I wish you'd observe that none of Earth's lifeforms have colonies on other planets. Goldfish didn't colonize other worlds, is that then a strong argument that Goldfish don't exist?

What you're saying makes no sense: just because animals can colonize a single planet over many generations does not mean they will be able to colonize an entire galaxy in even less time.

[m4rtink]

>I wish you'd observe that none of Earth's lifeforms have colonies on other planets. Goldfish didn't colonize other worlds, is that then a strong argument that Goldfish don't exist?

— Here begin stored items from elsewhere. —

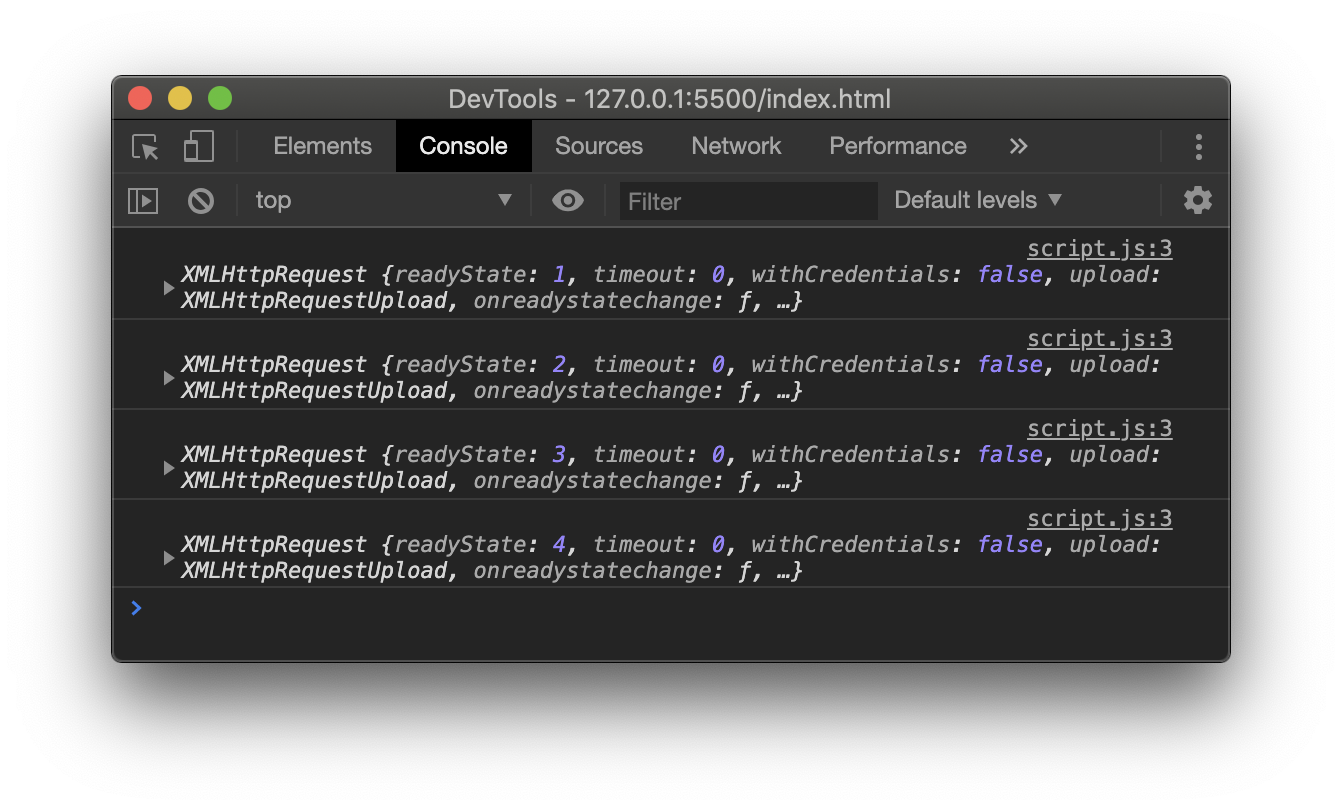Select the inspect element cursor tool
This screenshot has height=810, width=1342.
(x=144, y=146)
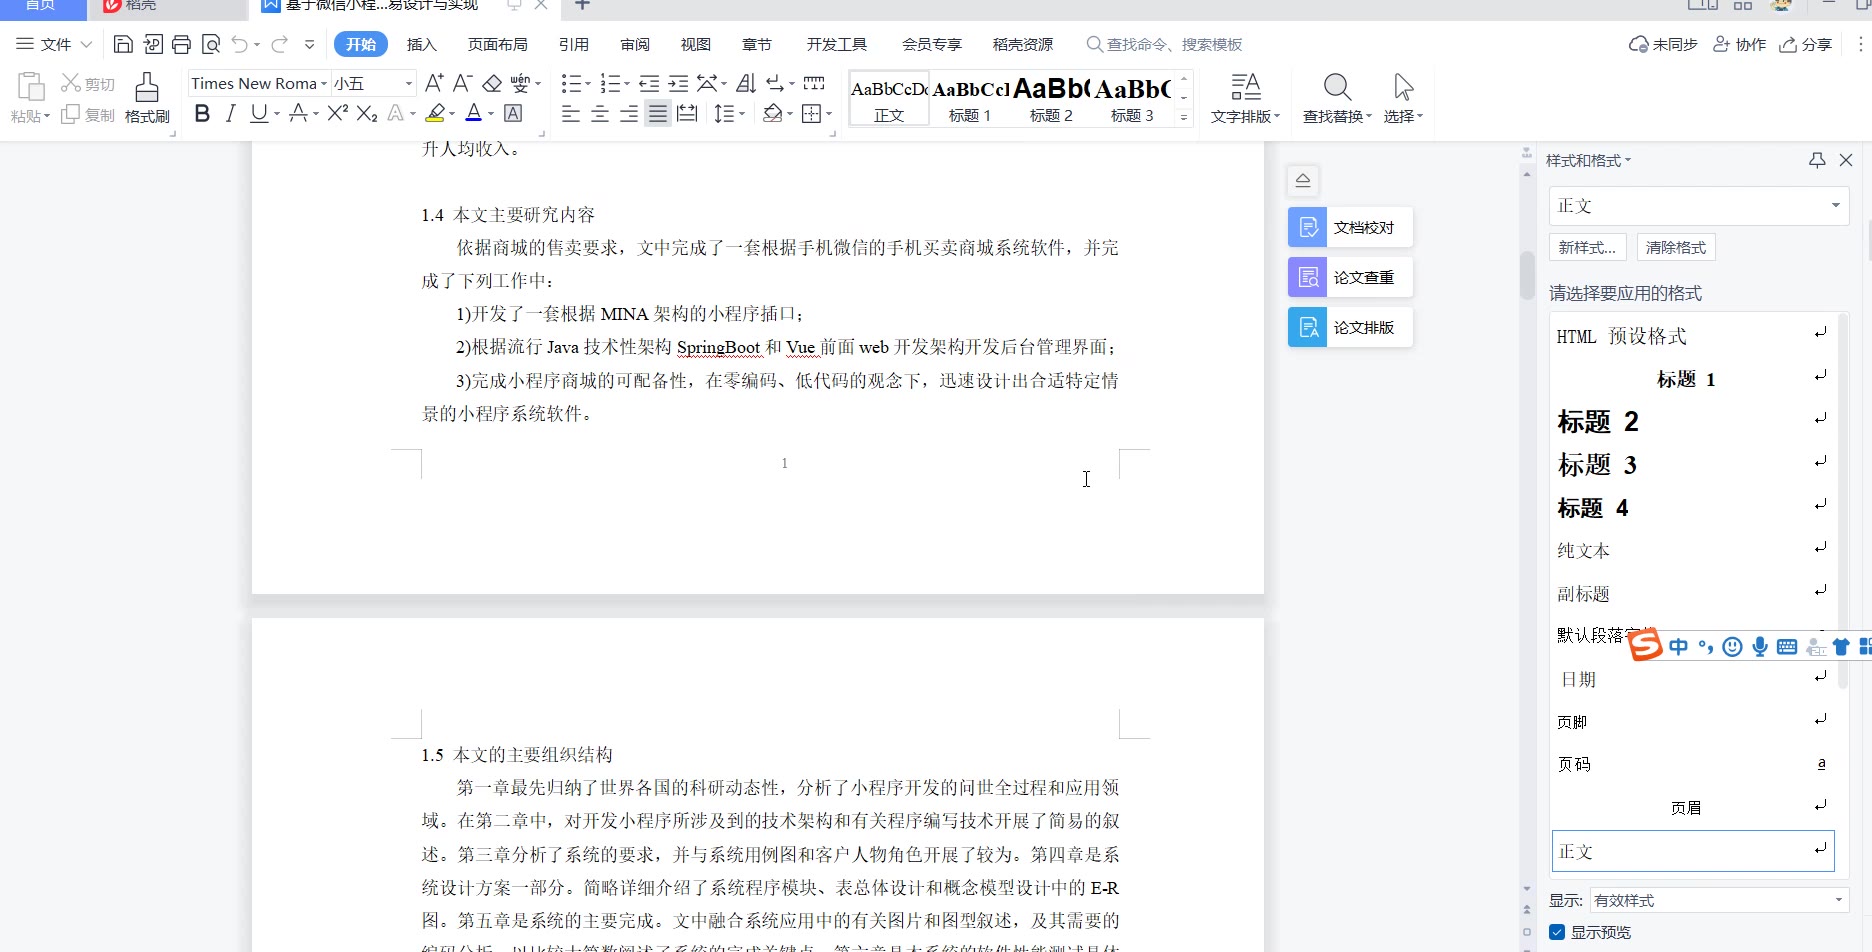This screenshot has height=952, width=1872.
Task: Toggle justify paragraph alignment
Action: coord(657,114)
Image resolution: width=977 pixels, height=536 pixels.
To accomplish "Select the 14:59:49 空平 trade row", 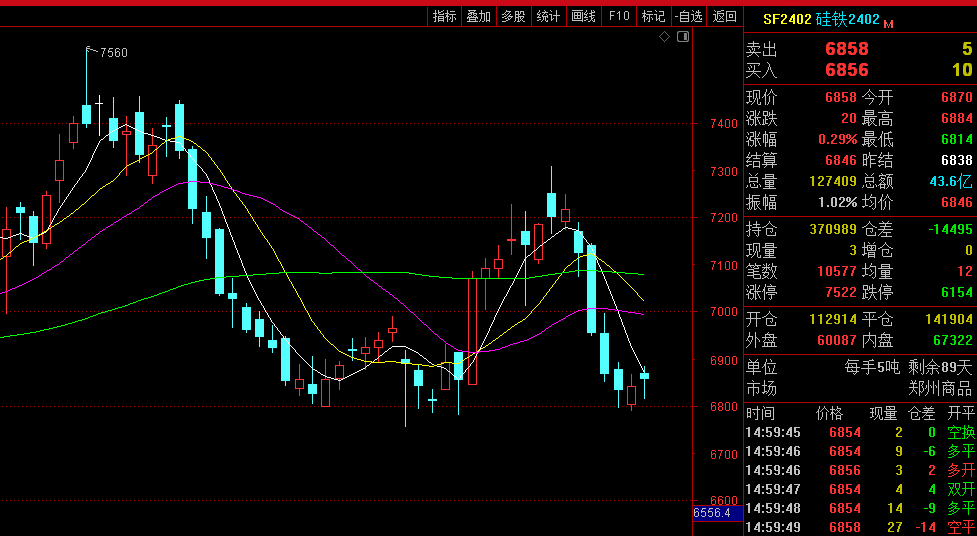I will (860, 527).
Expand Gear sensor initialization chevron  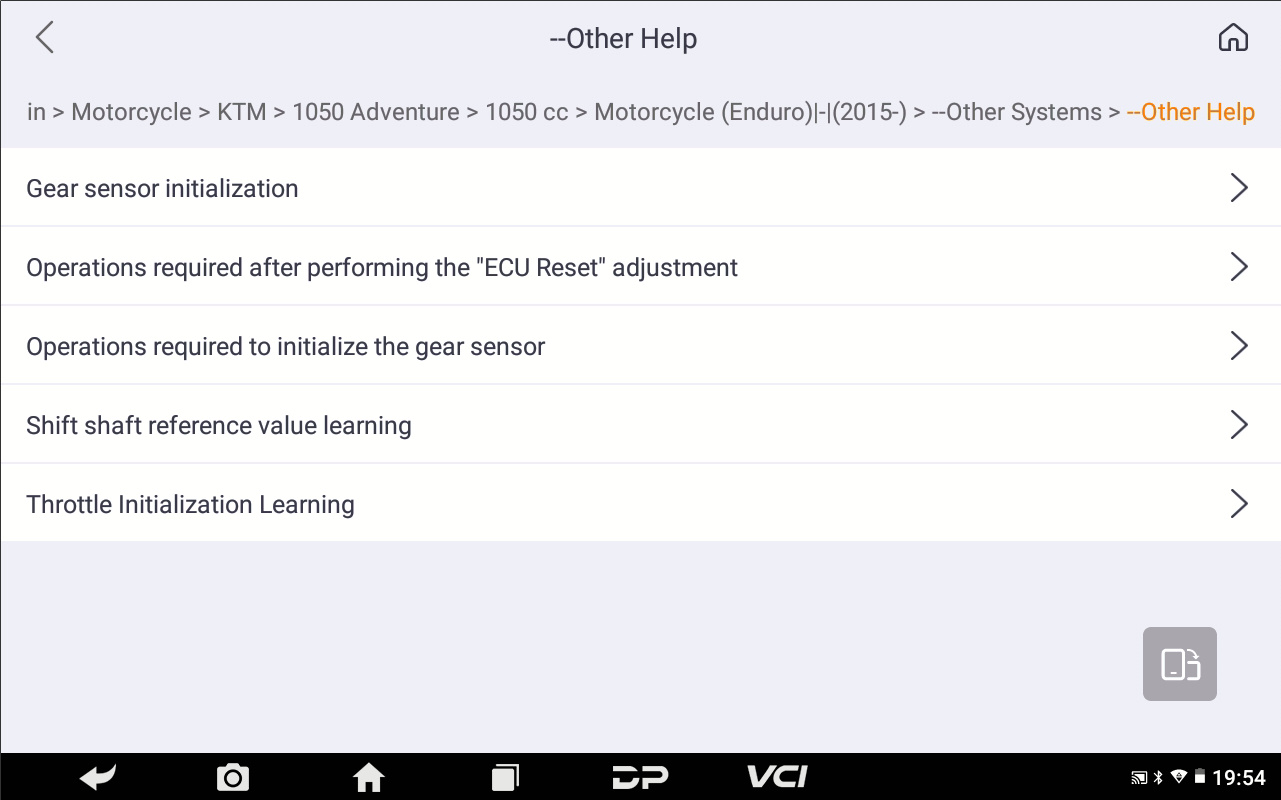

I would not be so sure about dolphins. ;-)

[JoeAltmaier]

Again, not true. Geometric growth can't be dismissed. Even if 90% didn't survive, it just takes (a little) longer.

[phizy]

How the hell is a 10% survival rate "not optimism?" Try a trillionth of a percent. It makes an astronomical time difference.

[jcranmer]

You're ignoring what I believe to be the most important point: how do we know that is actually possible to build an interstellar colonial vessel?

Or, to bring a concrete element to the question: all known rocket fuels require some nonrenewable Earth resource. How much fuel does it take to launch a vessel built with currently-known technology that would be capable of landing a living human being on a hypothetical planet around Alpha Centauri? And what does that fuel number look like, when expressed in terms of "years of current resource extraction" (or, somewhat more audaciously, percentage of known proven reserves)?

To my knowledge, interstellar colonization is flat-out impossible with current technology. (I'd argue that even intrastellar colonization is impossible, rather than impractical). Arguing that we should discount this non-knowledge of how to do it when explaining why it hasn't happened to our observation is irresponsible to me.

[m4rtink]

Well, the ideal chemical rocket fuel is hydrogen + oxygen - eq. the two things that make up water. Thats perfectly renewable once you pump some energy into it to split water into the two.

Methane + oxygen popular in the new generation of rockets is not much different, you basically add some carbon to the process & Methane can be made on Mars from local resources.

Best fuel for nuclear thermal rockets is again hydrogen, abundant everywhere.

Current Ion Engines run on noble gases, but supply does not seem to be a problem so far.

Sure, the uranium needed for Orion and Nuclear Salt Water rocket indeed is not really renewable but given the performance &opening the way to grab more of it from space make it a non-issue as well.

[sigstoat]

> Some think every star has some planets.

20 years ago, before we had direct evidence of exoplanets, we had evidence from the spectrum of stars that about 80% of the ones which had grown large enough to swallow any of their planets had previously had gas giants.